* _Work to be completed_
Show each line of the material below that contains the string "screenshot" by copying those lines in full. Only matches with the same case count.

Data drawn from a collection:
^^^^
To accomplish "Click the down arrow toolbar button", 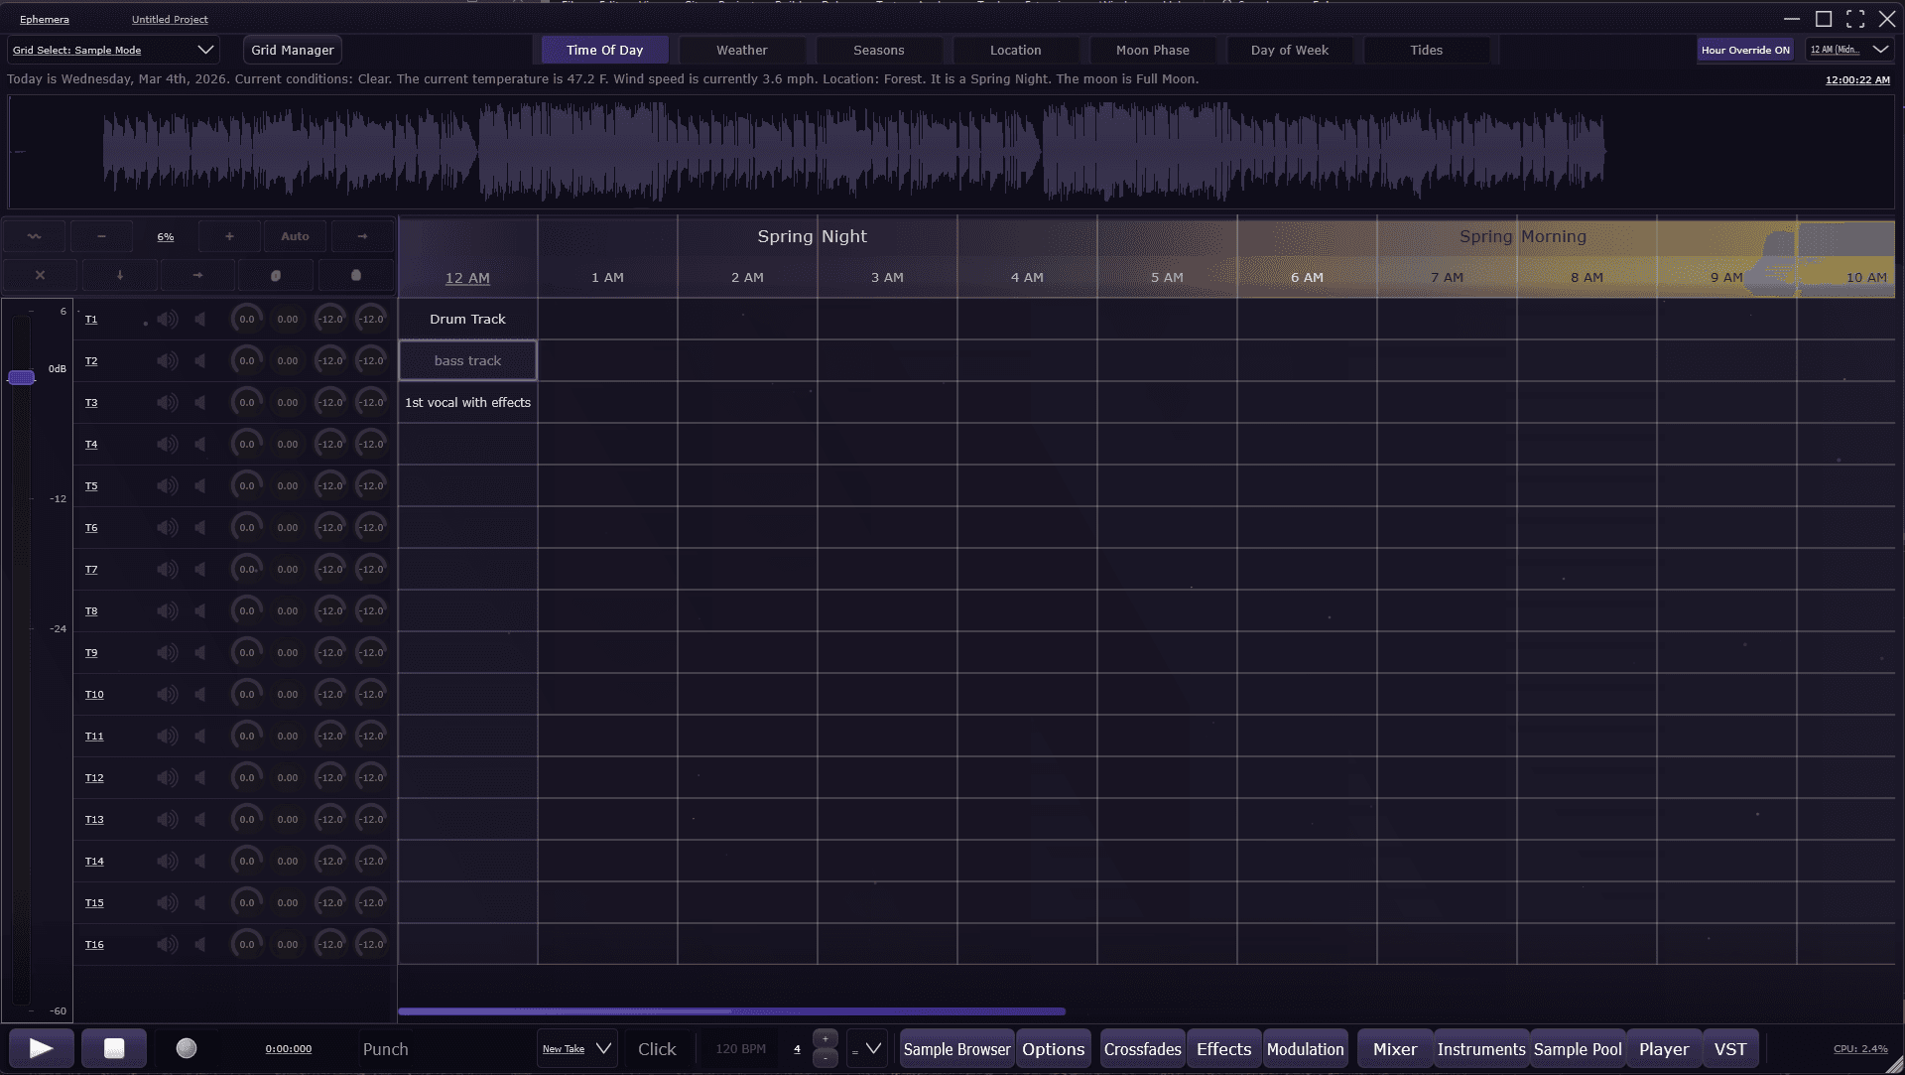I will pyautogui.click(x=120, y=275).
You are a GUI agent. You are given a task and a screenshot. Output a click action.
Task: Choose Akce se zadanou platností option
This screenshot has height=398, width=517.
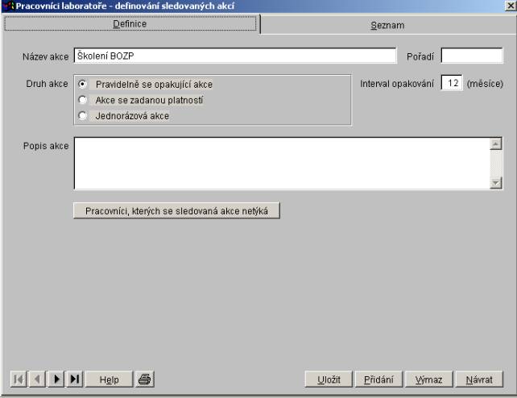[82, 100]
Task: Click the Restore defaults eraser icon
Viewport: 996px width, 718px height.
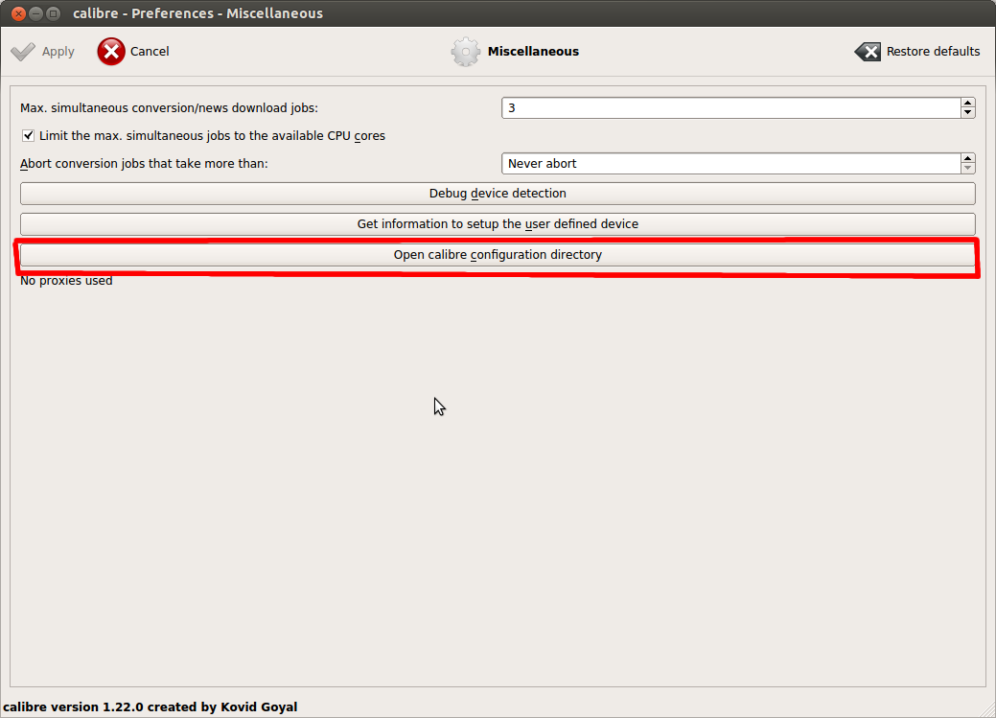Action: (x=868, y=52)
^^^^
* _Final result_
You are a GUI agent. You are given a task and a screenshot. Output a click action.
This screenshot has height=398, width=517.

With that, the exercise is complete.